First off I should mention, as others have, that many DXers use modest stations. As for myself, I don't own an amplifier. I would rather use my operating skills and a little luck to chase DX, and I have been successful in doing so. You say you can't work DX on 20 meters because you don't have an amplifier or a tower at 70 feet or more? It seems to me that you just haven't tried.

As far as the "ugly American" concept goes, I realize that we do have a few out there that have a strong tendency to show their posterior sides. That number, kind sir, is actually a small number in reality. It's the same way everywhere else in the amateur radio world. "Ugly Americans"? If we truly WERE, than we would not have received such strong support from our amateur brethren in the rest of the world after the atrocious events of September 11. (Sorry for the political interjection, but an example had to be made.)

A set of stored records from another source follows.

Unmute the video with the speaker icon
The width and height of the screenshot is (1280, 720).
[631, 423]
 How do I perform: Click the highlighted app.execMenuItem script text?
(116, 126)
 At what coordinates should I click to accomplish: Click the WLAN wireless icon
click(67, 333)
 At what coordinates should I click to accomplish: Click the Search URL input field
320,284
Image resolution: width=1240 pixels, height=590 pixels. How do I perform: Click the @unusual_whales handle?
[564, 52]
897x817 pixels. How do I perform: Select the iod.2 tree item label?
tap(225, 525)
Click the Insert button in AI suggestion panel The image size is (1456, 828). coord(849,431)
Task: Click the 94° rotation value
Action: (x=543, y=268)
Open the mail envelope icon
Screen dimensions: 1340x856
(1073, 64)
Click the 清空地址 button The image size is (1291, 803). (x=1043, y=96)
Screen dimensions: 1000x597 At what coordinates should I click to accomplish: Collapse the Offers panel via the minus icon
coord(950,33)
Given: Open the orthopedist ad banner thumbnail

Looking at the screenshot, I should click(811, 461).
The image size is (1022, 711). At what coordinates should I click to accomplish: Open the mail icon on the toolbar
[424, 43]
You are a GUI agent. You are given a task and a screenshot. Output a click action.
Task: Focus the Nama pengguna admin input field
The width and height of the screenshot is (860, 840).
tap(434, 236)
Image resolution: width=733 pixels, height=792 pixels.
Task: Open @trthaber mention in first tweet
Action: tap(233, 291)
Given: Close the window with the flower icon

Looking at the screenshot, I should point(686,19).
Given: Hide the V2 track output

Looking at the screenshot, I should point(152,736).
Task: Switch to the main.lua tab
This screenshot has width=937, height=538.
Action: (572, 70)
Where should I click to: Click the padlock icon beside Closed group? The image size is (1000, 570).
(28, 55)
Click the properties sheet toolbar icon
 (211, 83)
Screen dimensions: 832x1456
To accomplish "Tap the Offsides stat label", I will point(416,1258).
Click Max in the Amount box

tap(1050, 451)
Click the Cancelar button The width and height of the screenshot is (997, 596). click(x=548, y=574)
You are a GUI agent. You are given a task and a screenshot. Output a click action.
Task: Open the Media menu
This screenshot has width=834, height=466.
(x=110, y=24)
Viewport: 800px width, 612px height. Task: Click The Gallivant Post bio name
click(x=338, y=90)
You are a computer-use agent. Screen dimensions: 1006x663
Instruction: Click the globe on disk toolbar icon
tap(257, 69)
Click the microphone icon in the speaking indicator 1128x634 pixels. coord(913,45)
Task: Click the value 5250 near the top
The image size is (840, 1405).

Now, a LID list would be tempting, but that would be asking for trouble, i.e. lawsuits, etc. Where do you draw the line on that? A list like that would be drawn up only on the thoughts of certain people, and is only asking for a nasty fight...or worse.

As far as special windows are concerned, how about one for hams who are balding, will need dentures in the next 10 years or so, and will need a hearing aid in the next 20 years? I'll take first dibs on that one, as soon as the ARRL sets up such a window! (Yeah, SUUUUUUUURRRRRRRRE.)

Your article is offensive not only to American amateurs, but to amateur radio in general. Next time you post an article, think about what you say and who it just might offend before you post it. I believe you just upset a few thousand hams that do not believe the way you do.

Warren Rowe / KM5EW
Florence, Texas
 
The Ugly American HAM  
by K3LS on November 23, 2001 Mail this to a friend!
I don't think that there are anymore "ugly Americans" than there are any "ugly others". In fact my observation is than in pile-ups US ops. are in general more disciplined than non US ops.

What we don't need is more sub-division and sub-allocations of the ham bands. And posting a 'LID' list
will do nothing more than promote further erratic behavior by the LID. Besides the definition of a LID is as varied in number as is the number of hams.

We should promote courtesy and good operating habits and not be counter productive by focusing on the negative behavior of a minority of operators.
 
The Ugly American HAM  
by PHINEAS on November 23, 2001 Mail this to a friend!
I think we have to remember one thing, HAMS are people too. Regulation wont fix that.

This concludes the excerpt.